Não é só um curta antifacista, é um espaço de mudança e resistência. E resistimos inclusive à falta de interesse da imprensa e outros órgãos em divulgar o trabalho dos artistas de Joinville, pois não temos um centavo investido em divulgação e vamos trabalhar no “boca a boca”, no compartilhamento nas redes sociais, no contato direto com as pessoas que apreciam arte e cinema, que se interessam por valorizar quem resiste a esses tempos sombrios. Uma ópera de fora de Joinville, por exemplo, com ingressos a cem reais, a ser apresentada no local cultural mais elitizado da cidade tem espaço nas rádios e nos meios de comunicação, apoio de pessoas dos órgãos culturais, nós não. O grito do “Gritos do Sul” se fará ouvir, a contrapelo de alguns, quiçá da história, como diria aquele filósofo. 

Nosso curta está forte, agoniante, eu diria.
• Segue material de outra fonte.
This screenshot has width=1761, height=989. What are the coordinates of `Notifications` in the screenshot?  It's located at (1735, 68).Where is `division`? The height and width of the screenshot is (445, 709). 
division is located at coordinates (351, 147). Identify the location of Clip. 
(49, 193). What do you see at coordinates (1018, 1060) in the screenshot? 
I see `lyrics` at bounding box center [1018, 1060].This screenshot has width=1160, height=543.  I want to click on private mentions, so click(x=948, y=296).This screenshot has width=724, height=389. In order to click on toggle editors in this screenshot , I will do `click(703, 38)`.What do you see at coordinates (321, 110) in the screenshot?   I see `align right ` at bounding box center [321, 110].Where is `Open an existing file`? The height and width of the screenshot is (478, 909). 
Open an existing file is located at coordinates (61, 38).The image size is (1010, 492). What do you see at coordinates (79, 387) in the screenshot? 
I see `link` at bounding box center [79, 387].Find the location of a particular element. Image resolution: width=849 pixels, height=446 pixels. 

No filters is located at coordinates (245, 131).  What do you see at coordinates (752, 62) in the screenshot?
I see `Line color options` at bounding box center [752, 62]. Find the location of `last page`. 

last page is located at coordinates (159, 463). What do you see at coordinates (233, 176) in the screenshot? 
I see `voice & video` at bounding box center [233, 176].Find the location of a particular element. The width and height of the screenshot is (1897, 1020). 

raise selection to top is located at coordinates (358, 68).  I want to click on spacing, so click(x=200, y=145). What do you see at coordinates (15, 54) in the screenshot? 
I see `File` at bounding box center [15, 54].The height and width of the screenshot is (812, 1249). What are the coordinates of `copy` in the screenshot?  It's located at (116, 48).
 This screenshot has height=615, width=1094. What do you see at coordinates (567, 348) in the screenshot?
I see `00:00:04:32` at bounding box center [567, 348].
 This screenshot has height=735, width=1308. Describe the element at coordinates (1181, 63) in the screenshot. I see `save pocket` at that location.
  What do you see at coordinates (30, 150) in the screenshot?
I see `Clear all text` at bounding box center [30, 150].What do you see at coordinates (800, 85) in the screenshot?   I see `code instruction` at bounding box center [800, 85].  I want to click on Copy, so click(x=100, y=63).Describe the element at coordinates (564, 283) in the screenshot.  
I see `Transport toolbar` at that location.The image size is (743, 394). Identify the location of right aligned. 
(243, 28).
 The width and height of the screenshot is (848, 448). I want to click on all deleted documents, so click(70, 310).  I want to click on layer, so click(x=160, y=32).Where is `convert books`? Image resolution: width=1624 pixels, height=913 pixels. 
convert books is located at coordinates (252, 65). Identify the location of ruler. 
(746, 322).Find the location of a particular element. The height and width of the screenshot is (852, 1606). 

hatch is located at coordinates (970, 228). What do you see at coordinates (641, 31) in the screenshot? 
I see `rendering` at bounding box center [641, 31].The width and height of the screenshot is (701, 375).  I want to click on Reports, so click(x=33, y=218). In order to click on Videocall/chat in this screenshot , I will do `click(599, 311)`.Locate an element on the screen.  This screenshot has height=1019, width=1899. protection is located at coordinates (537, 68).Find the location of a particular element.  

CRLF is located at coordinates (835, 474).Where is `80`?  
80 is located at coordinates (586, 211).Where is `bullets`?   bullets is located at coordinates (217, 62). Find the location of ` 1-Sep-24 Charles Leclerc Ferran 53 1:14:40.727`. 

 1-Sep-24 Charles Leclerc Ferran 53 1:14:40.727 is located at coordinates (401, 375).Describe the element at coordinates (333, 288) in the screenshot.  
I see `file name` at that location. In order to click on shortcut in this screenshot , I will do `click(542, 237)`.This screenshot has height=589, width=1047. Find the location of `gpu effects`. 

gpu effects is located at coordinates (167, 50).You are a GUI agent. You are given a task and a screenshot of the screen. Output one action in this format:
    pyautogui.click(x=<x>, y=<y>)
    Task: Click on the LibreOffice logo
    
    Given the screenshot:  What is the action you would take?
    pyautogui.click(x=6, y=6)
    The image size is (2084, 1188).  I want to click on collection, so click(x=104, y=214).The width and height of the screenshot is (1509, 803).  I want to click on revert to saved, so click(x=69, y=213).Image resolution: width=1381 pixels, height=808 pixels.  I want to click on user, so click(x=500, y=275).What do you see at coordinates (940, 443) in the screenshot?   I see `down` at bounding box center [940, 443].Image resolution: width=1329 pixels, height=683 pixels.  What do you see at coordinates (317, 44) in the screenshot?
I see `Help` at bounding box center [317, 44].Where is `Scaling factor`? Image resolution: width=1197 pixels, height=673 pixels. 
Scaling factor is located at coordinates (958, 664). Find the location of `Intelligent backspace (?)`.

Está na última etapa da pós-produção e já tem data de pré-estreia, que será no SESC de Joinville, espaço parceiro do cinema local, pois a cidade não possui sequer uma sala pública de cinema. Teremos ingressos para o público em geral e para quem quiser acompanhar recomendo o Instagram da produtora @oficina_producoes. 

Não consigo imaginar nada melhor do que fazer cinema e sou feliz por esta ser minha vida. Trabalhar com cinema em Joinville é uma realização pessoal que, felizmente, eu compartilho com bastante gente, inclusive com o público. Quem sabe em breve eu fale mais sobre o “Gritos do Sul”, mas só vai entender quem assistir.